Another good example of love being a driving force is the story of Mitsuri Kanroji, the Love Hashira, and Obanai Iguro, the Serpent Hashira. Mitsuri joined the Corps because she wanted to find a husband- specifically a husband that was stronger than her. Obanai has a lot of trauma because of the “cult” he was raised in, and he also struggles deeply with self-hatred, believing his blood to be tainted because of his family’s past demon worship. Despite this, he develops feelings for Matsuri, though he doesn’t believe he’s worthy of her. However, she continually meets him with love and acceptance. Seeing her and Obanai confess their love for each other, only for Mitsuri to succumb to her injuries, is a devastating emotional blow.

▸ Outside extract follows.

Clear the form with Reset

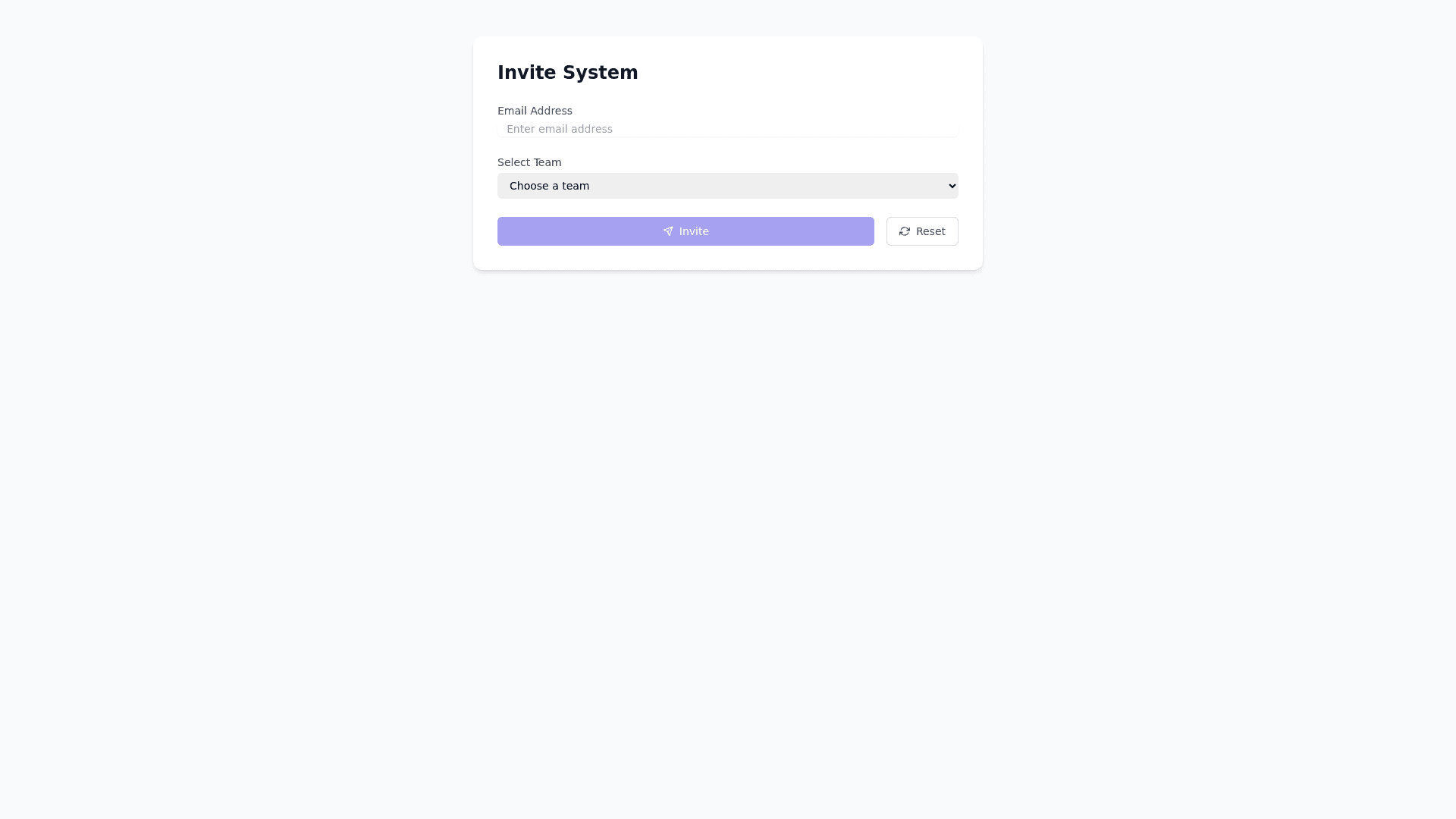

Had fate been kinder, Mitsuri and Obanai could have been quite happy together.
The focus on love, relationships, and compassion is what gives Demon Slayer such emotional weight; when the characters are so fleshed out due to their relationships with each other, it hits that much harder when they’re broken. These well-developed, important relationships make the character deaths more meaningful because not only have the other characters formed a relationship with them but so has the reader. And while the relationships may have ended, they still matter because of the emotions that went along with them, and the way the memories will affect the other characters, and the reader, going forward.